**TEXT TO READ:**
Thanks Denny for your suggestions on names , and the rest of you for sharing. i thought there for a while that I was all alone in this thinking. I realize that a bow is an object and has no "soul" but sometimes it is kinda fun to let out that "inner kid" and do things that are considered childish for a grown man. I'm 57 years old and do not live in a fantasy world, but when I read a book about Fred Bear or Howard Hill, I'm "transported" back into a simpler time ,as opposed to this hectic , rush ,rush world we live in today. i guess it is my escape for awhile in that I feel like I am right there with them on their hunts. Call me crazy, but it is better than drugs, etc. for your escape to relax in this crazy world. I think that this is one reason I finally have decided to go the traditional archery route after all these years with a compound.


----------



## bowhuntrmaniac (Jan 22, 2012)

fotoguy , Thanks for writing back and explaining your thought in more detail. Your initial response did seem to be a little critical. Thanks again.


----------



## mitchell (Mar 5, 2005)

bowhuntrmaniac said:


> Thanks Denny for your suggestions on names , and the rest of you for sharing. i thought there for a while that I was all alone in this thinking. I realize that a bow is an object and has no "soul" but sometimes it is kinda fun to let out that "inner kid" and do things that are considered childish for a grown man. I'm 57 years old and do not live in a fantasy world, but when I read a book about Fred Bear or Howard Hill, I'm "transported" back into a simpler time ,as opposed to this hectic , rush ,rush world we live in today. i guess it is my escape for awhile in that I feel like I am right there with them on their hunts. Call me crazy, but it is better than drugs, etc. for your escape to relax in this crazy world. I think that this is one reason I finally have decided to go the traditional archery route after all these years with a compound.


Well said. Ditto.


----------



## dielectric (Oct 17, 2011)

When I take my recurve out of the sock, I usually think "Hey Beautiful". Does that count?


----------



## MI_Darton (Aug 8, 2005)

I like this thread...as I have named all of the traditional bows I have. The list from oldest to newest is "Hawkeye" (had the bow with me when I got attacked by a hawk) , "Helga" (homemade hickory which turned out kinda ugly), and "Hanna" (which is a Bear Montana). Earlier in the year I bought a used Palmer recurve here on AT. I asked the seller if he had a name for it and to my suprise he said 'Yes, I call her Betsy', so I kept her name the same. BTW, the curves on "Betsy" feel really nice. LOL


----------



## BarneySlayer (Feb 28, 2009)

GEREP said:


> I call mine the *"Titan."
> 
> *I figured what the heck, the name was already on there.
> 
> ...


That's fantastic!

**DATASET SECTION:**
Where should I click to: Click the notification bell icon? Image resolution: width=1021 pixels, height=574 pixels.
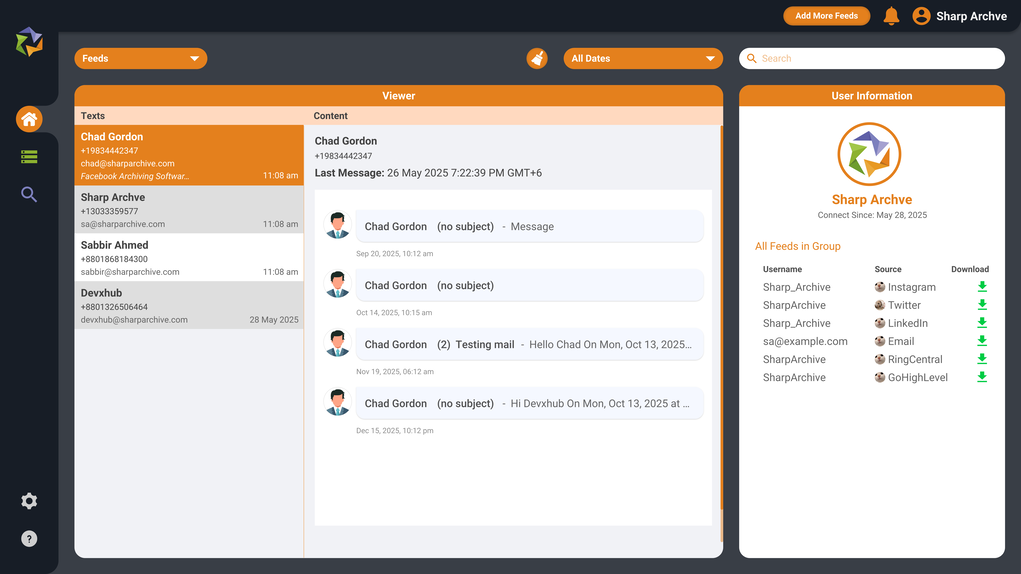point(891,16)
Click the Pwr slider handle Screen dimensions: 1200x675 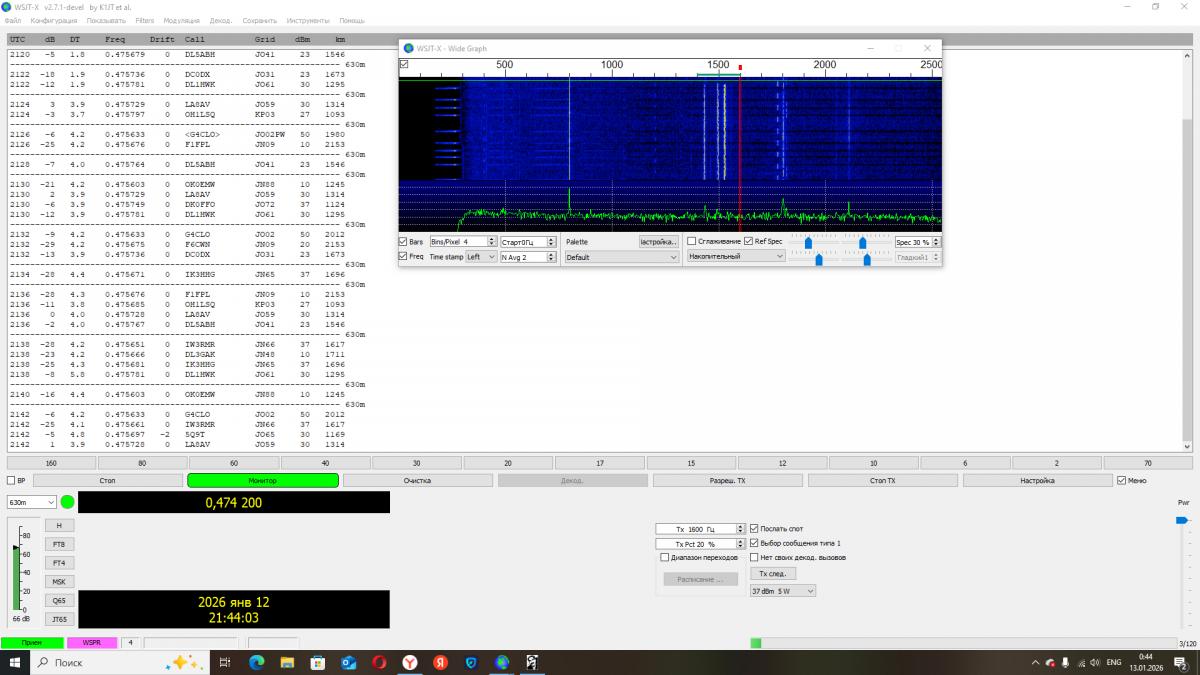point(1183,520)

**WHAT IS BEING ASKED:** In the forum thread on naming bows, rewrite the passage that begins at the words "fotoguy , Thanks" and ends after "(Mar 5, 2005)", changing "critical" to "harsh".

**EXERCISE ANSWER:**
fotoguy , Thanks for writing back and explaining your thought in more detail. Your initial response did seem to be a little harsh. Thanks again.


----------



## mitchell (Mar 5, 2005)